◆ Aim of the exercise: All of the records should come back exactly as written.

◆ Material supplied:
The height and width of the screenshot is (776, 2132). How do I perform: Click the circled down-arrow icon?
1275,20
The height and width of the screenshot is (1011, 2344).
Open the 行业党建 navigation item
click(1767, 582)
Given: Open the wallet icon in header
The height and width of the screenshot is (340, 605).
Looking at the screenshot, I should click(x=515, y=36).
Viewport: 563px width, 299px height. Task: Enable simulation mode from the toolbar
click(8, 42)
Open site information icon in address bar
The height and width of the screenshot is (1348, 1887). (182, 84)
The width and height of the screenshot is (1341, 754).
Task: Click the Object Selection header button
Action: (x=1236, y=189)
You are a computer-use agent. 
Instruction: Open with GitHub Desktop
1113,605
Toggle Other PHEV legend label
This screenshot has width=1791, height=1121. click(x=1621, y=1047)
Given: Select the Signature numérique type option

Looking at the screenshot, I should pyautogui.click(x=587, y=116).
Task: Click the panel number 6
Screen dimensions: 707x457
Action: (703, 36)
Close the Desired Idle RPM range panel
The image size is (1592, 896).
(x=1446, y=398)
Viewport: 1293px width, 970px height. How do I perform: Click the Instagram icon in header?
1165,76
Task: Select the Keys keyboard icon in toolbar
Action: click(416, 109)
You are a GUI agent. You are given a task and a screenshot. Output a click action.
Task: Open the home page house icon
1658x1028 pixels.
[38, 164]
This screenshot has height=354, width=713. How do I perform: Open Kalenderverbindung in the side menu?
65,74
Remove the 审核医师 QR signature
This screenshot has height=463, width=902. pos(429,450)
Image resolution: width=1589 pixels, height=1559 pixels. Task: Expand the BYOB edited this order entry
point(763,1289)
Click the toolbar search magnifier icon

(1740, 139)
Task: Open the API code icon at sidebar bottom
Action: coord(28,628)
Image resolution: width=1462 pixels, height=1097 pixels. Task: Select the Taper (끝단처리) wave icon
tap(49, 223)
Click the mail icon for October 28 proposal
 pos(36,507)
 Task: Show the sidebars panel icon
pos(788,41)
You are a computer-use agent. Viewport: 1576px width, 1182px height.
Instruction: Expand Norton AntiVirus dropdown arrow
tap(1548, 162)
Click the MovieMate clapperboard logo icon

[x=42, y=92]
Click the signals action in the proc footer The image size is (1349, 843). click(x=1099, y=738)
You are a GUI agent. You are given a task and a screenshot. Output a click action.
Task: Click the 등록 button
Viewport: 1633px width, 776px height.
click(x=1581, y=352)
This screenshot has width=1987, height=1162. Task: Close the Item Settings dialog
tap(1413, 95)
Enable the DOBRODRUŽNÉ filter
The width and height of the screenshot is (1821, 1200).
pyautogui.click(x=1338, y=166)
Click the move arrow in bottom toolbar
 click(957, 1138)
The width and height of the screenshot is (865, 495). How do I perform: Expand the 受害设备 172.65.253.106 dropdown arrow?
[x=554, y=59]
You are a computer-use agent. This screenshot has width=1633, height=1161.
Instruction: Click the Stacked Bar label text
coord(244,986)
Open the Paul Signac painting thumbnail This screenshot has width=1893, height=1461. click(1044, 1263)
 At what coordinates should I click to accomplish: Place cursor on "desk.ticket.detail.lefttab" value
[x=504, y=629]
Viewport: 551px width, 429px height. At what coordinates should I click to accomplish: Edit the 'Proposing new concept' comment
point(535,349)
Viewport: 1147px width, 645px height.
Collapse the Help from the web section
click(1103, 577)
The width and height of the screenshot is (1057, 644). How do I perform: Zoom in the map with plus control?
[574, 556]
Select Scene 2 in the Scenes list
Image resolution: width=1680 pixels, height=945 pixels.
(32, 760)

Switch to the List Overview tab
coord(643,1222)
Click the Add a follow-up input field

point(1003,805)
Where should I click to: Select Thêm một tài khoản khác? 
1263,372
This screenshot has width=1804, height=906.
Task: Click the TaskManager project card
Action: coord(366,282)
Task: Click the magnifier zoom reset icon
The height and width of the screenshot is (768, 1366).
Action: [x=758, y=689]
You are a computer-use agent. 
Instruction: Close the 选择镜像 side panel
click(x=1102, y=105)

◆ Answer space:
The height and width of the screenshot is (776, 2132). How do I perform: Click the circled down-arrow icon?
1275,20
The height and width of the screenshot is (1011, 2344).
Open the 行业党建 navigation item
click(1767, 582)
Given: Open the wallet icon in header
The height and width of the screenshot is (340, 605).
Looking at the screenshot, I should click(x=515, y=36).
Viewport: 563px width, 299px height. Task: Enable simulation mode from the toolbar
click(8, 42)
Open site information icon in address bar
The height and width of the screenshot is (1348, 1887). (182, 84)
The width and height of the screenshot is (1341, 754).
Task: Click the Object Selection header button
Action: (x=1236, y=189)
You are a computer-use agent. 
Instruction: Open with GitHub Desktop
1113,605
Toggle Other PHEV legend label
This screenshot has width=1791, height=1121. click(x=1621, y=1047)
Given: Select the Signature numérique type option

Looking at the screenshot, I should pyautogui.click(x=587, y=116).
Task: Click the panel number 6
Screen dimensions: 707x457
Action: (703, 36)
Close the Desired Idle RPM range panel
The image size is (1592, 896).
(x=1446, y=398)
Viewport: 1293px width, 970px height. How do I perform: Click the Instagram icon in header?
1165,76
Task: Select the Keys keyboard icon in toolbar
Action: click(416, 109)
You are a GUI agent. You are given a task and a screenshot. Output a click action.
Task: Open the home page house icon
1658x1028 pixels.
[38, 164]
This screenshot has height=354, width=713. How do I perform: Open Kalenderverbindung in the side menu?
65,74
Remove the 审核医师 QR signature
This screenshot has height=463, width=902. pos(429,450)
Image resolution: width=1589 pixels, height=1559 pixels. Task: Expand the BYOB edited this order entry
point(763,1289)
Click the toolbar search magnifier icon

(1740, 139)
Task: Open the API code icon at sidebar bottom
Action: coord(28,628)
Image resolution: width=1462 pixels, height=1097 pixels. Task: Select the Taper (끝단처리) wave icon
tap(49, 223)
Click the mail icon for October 28 proposal
 pos(36,507)
 Task: Show the sidebars panel icon
pos(788,41)
You are a computer-use agent. Viewport: 1576px width, 1182px height.
Instruction: Expand Norton AntiVirus dropdown arrow
tap(1548, 162)
Click the MovieMate clapperboard logo icon

[x=42, y=92]
Click the signals action in the proc footer The image size is (1349, 843). click(x=1099, y=738)
You are a GUI agent. You are given a task and a screenshot. Output a click action.
Task: Click the 등록 button
Viewport: 1633px width, 776px height.
click(x=1581, y=352)
This screenshot has width=1987, height=1162. Task: Close the Item Settings dialog
tap(1413, 95)
Enable the DOBRODRUŽNÉ filter
The width and height of the screenshot is (1821, 1200).
pyautogui.click(x=1338, y=166)
Click the move arrow in bottom toolbar
 click(957, 1138)
The width and height of the screenshot is (865, 495). How do I perform: Expand the 受害设备 172.65.253.106 dropdown arrow?
[x=554, y=59]
You are a computer-use agent. This screenshot has width=1633, height=1161.
Instruction: Click the Stacked Bar label text
coord(244,986)
Open the Paul Signac painting thumbnail This screenshot has width=1893, height=1461. click(1044, 1263)
 At what coordinates should I click to accomplish: Place cursor on "desk.ticket.detail.lefttab" value
[x=504, y=629]
Viewport: 551px width, 429px height. At what coordinates should I click to accomplish: Edit the 'Proposing new concept' comment
point(535,349)
Viewport: 1147px width, 645px height.
Collapse the Help from the web section
click(1103, 577)
The width and height of the screenshot is (1057, 644). How do I perform: Zoom in the map with plus control?
[574, 556]
Select Scene 2 in the Scenes list
Image resolution: width=1680 pixels, height=945 pixels.
(32, 760)

Switch to the List Overview tab
coord(643,1222)
Click the Add a follow-up input field

point(1003,805)
Where should I click to: Select Thêm một tài khoản khác? 
1263,372
This screenshot has width=1804, height=906.
Task: Click the TaskManager project card
Action: coord(366,282)
Task: Click the magnifier zoom reset icon
The height and width of the screenshot is (768, 1366).
Action: [x=758, y=689]
You are a computer-use agent. 
Instruction: Close the 选择镜像 side panel
click(x=1102, y=105)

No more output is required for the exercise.